On se souvient de la réponse coup de poing que Denis Coderre avait formulée à la suite de la controverse entourant le nom de la rue Amherst.

Commandant des forces britanniques victorieuses en Amérique du Nord, Jeffery Amherst n’avait plus sa place à Montréal. La raison est bien connue : ce général aurait lancé une « guerre bactériologique » contre les autochtones.

Comme ailleurs au pays, il fallait le rayer de la carte. Au risque de perdre la mémoire. Ou de s’en créer une nouvelle.

De concert avec des représentants autochtones, la Ville de Montréal vient de dévoiler la nouvelle désignation empruntée à la langue mohawk, un symbole de la réconciliation : Atateken, qui signifierait « frère et sœur » ou fraternité. Applaudissons cette initiative. Mais ce qui se comprend bien dans le contexte actuel risque aussi d’apporter une certaine confusion sur le rôle historique de chacun, voire de déformer une partie de l’histoire coloniale.

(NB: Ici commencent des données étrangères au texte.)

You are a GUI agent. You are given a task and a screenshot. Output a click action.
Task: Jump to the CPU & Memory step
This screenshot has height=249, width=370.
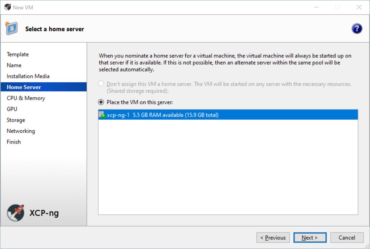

L’idée de guerre bactériologique tient surtout à ceci : en juillet 1763, Amherst suggérait de refiler aux autochtones des couvertures infectées par la variole pour « exterminer cette race maudite ». 

L’intention génocidaire est évidente. Mais replaçons ces mots dans leur contexte. À l’annonce de la cession de la Nouvelle-France à la Grande-Bretagne, plusieurs nations des Grands Lacs, de l’Ohio et de l’Illinois se soulevèrent contre les Britanniques.

La très mal-nommée révolte de Pontiac constituait en réalité une véritable guerre : les autochtones s’emparèrent ou firent le siège de forts militaires comme celui de Detroit à l’été 1763, semant la terreur et la stupéfaction chez les Britanniques. 

C’est ici qu’il faut situer les mots de Jeffery Amherst, rappelé à Londres dès le mois de novembre.

PHOTO WIKIMEDIA COMMONS

Jeffery Amherst

Si les hostilités prirent fin en 1765, ce ne fut pas en raison du succès de la guerre bactériologique, même si les victoires militaires britanniques ont contribué au retour de la paix. Celle-ci fut plutôt obtenue grâce à la diplomatie du surintendant William Johnson, qui restaurait une logique d’alliance et faisait des autochtones des partenaires plutôt que des sujets ou des victimes.

Dans cette diplomatie, les nations iroquoises jouèrent un rôle important. Depuis des décennies, la Covenant Chain avait rapproché les Britanniques de la ligue iroquoise des Six-Nations établies dans l’État de New York.

Faisant sentir leur présence jusque dans l’Ohio, les Six-Nations furent la cheville ouvrière d’une politique indienne britannique qui se redéploya durant les années 1760. Ni vaincus ni victimes passives, les Iroquois de Kahnawake avaient conservé les liens historiques qui les unissaient avec les Six-Nations (la nation mohawk en particulier). La confédération des Sept-Feux du Canada, dont le foyer se trouvait à Kahnawake, se rallia d’ailleurs à la diplomatie de Johnson dans le sillage de la défaite française.

Remettre les évènements dans leur contexte historique permet de mieux comprendre le fossé qui nous sépare du passé.

Amherst était un Européen de passage et, tout comme la plupart des officiers français, il était horrifié par ces « Sauvages » qui, comme ennemis mais aussi comme alliés, faisaient la guerre autrement.

Depuis des décennies, les colons britanniques subissaient les raids meurtriers des autochtones sur leurs frontières. La colère des officiers britanniques était autant tournée vers les Français qui, avec les Canadiens, participaient à ces actes ou les encourageaient.

Comme descendant des vaincus de 1760, je ne conserve aucun attachement à la rue Amherst. Il aura fallu le moment « vérité et réconciliation » pour en être débarrassé. Mais il ne faudrait pas que ce soit au détriment d’un souci de vérité historique ni d’un passé colonial qui mériterait d’être convoqué plus souvent dans toute sa complexité.